## Exercise data
---------------

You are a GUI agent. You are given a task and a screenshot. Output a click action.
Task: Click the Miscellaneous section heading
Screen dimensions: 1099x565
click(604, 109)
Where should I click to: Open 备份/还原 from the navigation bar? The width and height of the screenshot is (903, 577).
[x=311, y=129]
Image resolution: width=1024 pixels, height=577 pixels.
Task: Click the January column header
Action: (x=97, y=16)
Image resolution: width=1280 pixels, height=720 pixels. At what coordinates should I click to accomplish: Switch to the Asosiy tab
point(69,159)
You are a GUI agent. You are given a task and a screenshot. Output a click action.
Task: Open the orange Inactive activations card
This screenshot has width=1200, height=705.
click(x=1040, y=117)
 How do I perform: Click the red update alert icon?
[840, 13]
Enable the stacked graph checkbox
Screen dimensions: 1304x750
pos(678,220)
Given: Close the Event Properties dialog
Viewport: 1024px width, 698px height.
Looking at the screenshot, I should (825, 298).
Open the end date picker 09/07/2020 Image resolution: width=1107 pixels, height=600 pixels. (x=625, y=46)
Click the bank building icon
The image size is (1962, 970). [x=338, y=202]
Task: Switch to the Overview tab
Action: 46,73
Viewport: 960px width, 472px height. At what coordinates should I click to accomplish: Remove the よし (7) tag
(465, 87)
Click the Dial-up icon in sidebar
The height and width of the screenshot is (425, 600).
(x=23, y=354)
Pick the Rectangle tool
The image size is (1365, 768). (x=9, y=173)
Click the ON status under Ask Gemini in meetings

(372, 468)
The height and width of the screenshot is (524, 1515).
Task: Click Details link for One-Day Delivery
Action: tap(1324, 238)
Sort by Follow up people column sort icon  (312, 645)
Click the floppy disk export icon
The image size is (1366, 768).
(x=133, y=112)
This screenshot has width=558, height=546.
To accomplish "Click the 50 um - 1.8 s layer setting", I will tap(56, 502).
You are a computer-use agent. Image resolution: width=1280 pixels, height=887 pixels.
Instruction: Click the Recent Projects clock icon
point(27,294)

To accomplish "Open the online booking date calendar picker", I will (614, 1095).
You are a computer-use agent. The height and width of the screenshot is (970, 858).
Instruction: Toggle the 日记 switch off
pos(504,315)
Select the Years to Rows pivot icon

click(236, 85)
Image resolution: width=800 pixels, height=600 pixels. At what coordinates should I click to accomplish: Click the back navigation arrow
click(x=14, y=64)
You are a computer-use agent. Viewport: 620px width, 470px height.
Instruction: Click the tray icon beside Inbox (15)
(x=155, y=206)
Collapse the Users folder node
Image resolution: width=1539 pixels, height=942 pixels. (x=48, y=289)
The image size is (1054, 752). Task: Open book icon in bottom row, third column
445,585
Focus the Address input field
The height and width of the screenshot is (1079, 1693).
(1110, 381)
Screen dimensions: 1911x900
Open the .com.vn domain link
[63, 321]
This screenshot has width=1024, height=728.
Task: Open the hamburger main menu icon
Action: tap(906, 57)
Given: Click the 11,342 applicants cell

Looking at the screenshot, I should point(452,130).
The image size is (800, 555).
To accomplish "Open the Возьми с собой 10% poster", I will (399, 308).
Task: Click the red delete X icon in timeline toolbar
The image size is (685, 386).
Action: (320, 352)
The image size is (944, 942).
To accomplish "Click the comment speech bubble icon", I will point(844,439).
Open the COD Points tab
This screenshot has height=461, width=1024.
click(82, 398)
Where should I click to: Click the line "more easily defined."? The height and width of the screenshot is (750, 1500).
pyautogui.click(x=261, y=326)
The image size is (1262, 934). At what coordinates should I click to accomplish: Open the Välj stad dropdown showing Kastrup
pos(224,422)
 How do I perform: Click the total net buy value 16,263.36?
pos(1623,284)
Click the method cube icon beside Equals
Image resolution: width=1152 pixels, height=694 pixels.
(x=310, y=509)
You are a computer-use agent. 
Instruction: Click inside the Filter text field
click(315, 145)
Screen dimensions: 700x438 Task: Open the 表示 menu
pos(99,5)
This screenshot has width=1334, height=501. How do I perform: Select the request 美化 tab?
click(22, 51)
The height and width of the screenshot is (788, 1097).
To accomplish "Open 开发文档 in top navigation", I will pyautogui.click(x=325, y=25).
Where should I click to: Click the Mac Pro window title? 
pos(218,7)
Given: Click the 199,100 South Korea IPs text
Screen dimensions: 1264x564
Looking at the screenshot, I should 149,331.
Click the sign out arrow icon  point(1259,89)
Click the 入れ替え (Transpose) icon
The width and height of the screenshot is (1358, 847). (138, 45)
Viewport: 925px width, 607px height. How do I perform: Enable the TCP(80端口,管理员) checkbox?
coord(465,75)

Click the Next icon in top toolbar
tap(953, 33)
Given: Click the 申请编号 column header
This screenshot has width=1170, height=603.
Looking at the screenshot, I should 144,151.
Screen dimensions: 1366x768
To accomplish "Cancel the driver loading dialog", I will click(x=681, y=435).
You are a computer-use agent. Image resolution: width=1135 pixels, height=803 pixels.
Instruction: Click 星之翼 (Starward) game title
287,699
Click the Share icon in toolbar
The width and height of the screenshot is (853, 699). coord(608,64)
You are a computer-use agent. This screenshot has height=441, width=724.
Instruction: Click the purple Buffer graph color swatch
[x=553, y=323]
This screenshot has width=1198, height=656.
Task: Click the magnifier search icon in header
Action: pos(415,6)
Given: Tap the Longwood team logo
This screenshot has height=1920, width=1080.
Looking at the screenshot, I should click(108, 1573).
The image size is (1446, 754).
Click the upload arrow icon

---------------

Transcribe each entry exactly.

You are a GUI agent. You are given a task and a screenshot. Output a click action.
Task: Click the Miscellaneous section heading
Screen dimensions: 1099x565
click(604, 109)
Where should I click to: Open 备份/还原 from the navigation bar? The width and height of the screenshot is (903, 577).
[x=311, y=129]
Image resolution: width=1024 pixels, height=577 pixels.
Task: Click the January column header
Action: (x=97, y=16)
Image resolution: width=1280 pixels, height=720 pixels. At what coordinates should I click to accomplish: Switch to the Asosiy tab
point(69,159)
You are a GUI agent. You are given a task and a screenshot. Output a click action.
Task: Open the orange Inactive activations card
This screenshot has width=1200, height=705.
click(x=1040, y=117)
 How do I perform: Click the red update alert icon?
[840, 13]
Enable the stacked graph checkbox
Screen dimensions: 1304x750
pos(678,220)
Given: Close the Event Properties dialog
Viewport: 1024px width, 698px height.
Looking at the screenshot, I should (825, 298).
Open the end date picker 09/07/2020 Image resolution: width=1107 pixels, height=600 pixels. (x=625, y=46)
Click the bank building icon
The image size is (1962, 970). [x=338, y=202]
Task: Switch to the Overview tab
Action: 46,73
Viewport: 960px width, 472px height. At what coordinates should I click to accomplish: Remove the よし (7) tag
(465, 87)
Click the Dial-up icon in sidebar
The height and width of the screenshot is (425, 600).
(x=23, y=354)
Pick the Rectangle tool
The image size is (1365, 768). (x=9, y=173)
Click the ON status under Ask Gemini in meetings

(372, 468)
The height and width of the screenshot is (524, 1515).
Task: Click Details link for One-Day Delivery
Action: tap(1324, 238)
Sort by Follow up people column sort icon  (312, 645)
Click the floppy disk export icon
The image size is (1366, 768).
(x=133, y=112)
This screenshot has width=558, height=546.
To accomplish "Click the 50 um - 1.8 s layer setting", I will tap(56, 502).
You are a computer-use agent. Image resolution: width=1280 pixels, height=887 pixels.
Instruction: Click the Recent Projects clock icon
point(27,294)

To accomplish "Open the online booking date calendar picker", I will (614, 1095).
You are a computer-use agent. The height and width of the screenshot is (970, 858).
Instruction: Toggle the 日记 switch off
pos(504,315)
Select the Years to Rows pivot icon

click(236, 85)
Image resolution: width=800 pixels, height=600 pixels. At what coordinates should I click to accomplish: Click the back navigation arrow
click(x=14, y=64)
You are a computer-use agent. Viewport: 620px width, 470px height.
Instruction: Click the tray icon beside Inbox (15)
(x=155, y=206)
Collapse the Users folder node
Image resolution: width=1539 pixels, height=942 pixels. (x=48, y=289)
The image size is (1054, 752). Task: Open book icon in bottom row, third column
445,585
Focus the Address input field
The height and width of the screenshot is (1079, 1693).
(1110, 381)
Screen dimensions: 1911x900
Open the .com.vn domain link
[63, 321]
This screenshot has width=1024, height=728.
Task: Open the hamburger main menu icon
Action: tap(906, 57)
Given: Click the 11,342 applicants cell

Looking at the screenshot, I should point(452,130).
The image size is (800, 555).
To accomplish "Open the Возьми с собой 10% poster", I will (399, 308).
Task: Click the red delete X icon in timeline toolbar
The image size is (685, 386).
Action: (320, 352)
The image size is (944, 942).
To accomplish "Click the comment speech bubble icon", I will point(844,439).
Open the COD Points tab
This screenshot has height=461, width=1024.
click(82, 398)
Where should I click to: Click the line "more easily defined."? The height and width of the screenshot is (750, 1500).
pyautogui.click(x=261, y=326)
The image size is (1262, 934). At what coordinates should I click to accomplish: Open the Välj stad dropdown showing Kastrup
pos(224,422)
 How do I perform: Click the total net buy value 16,263.36?
pos(1623,284)
Click the method cube icon beside Equals
Image resolution: width=1152 pixels, height=694 pixels.
(x=310, y=509)
You are a computer-use agent. 
Instruction: Click inside the Filter text field
click(315, 145)
Screen dimensions: 700x438 Task: Open the 表示 menu
pos(99,5)
This screenshot has width=1334, height=501. How do I perform: Select the request 美化 tab?
click(22, 51)
The height and width of the screenshot is (788, 1097).
To accomplish "Open 开发文档 in top navigation", I will pyautogui.click(x=325, y=25).
Where should I click to: Click the Mac Pro window title? 
pos(218,7)
Given: Click the 199,100 South Korea IPs text
Screen dimensions: 1264x564
Looking at the screenshot, I should 149,331.
Click the sign out arrow icon  point(1259,89)
Click the 入れ替え (Transpose) icon
The width and height of the screenshot is (1358, 847). (138, 45)
Viewport: 925px width, 607px height. How do I perform: Enable the TCP(80端口,管理员) checkbox?
coord(465,75)

Click the Next icon in top toolbar
tap(953, 33)
Given: Click the 申请编号 column header
This screenshot has width=1170, height=603.
Looking at the screenshot, I should 144,151.
Screen dimensions: 1366x768
To accomplish "Cancel the driver loading dialog", I will click(x=681, y=435).
You are a computer-use agent. Image resolution: width=1135 pixels, height=803 pixels.
Instruction: Click 星之翼 (Starward) game title
287,699
Click the Share icon in toolbar
The width and height of the screenshot is (853, 699). coord(608,64)
You are a computer-use agent. This screenshot has height=441, width=724.
Instruction: Click the purple Buffer graph color swatch
[x=553, y=323]
This screenshot has width=1198, height=656.
Task: Click the magnifier search icon in header
Action: pos(415,6)
Given: Tap the Longwood team logo
This screenshot has height=1920, width=1080.
Looking at the screenshot, I should click(108, 1573).
The image size is (1446, 754).
Click the upload arrow icon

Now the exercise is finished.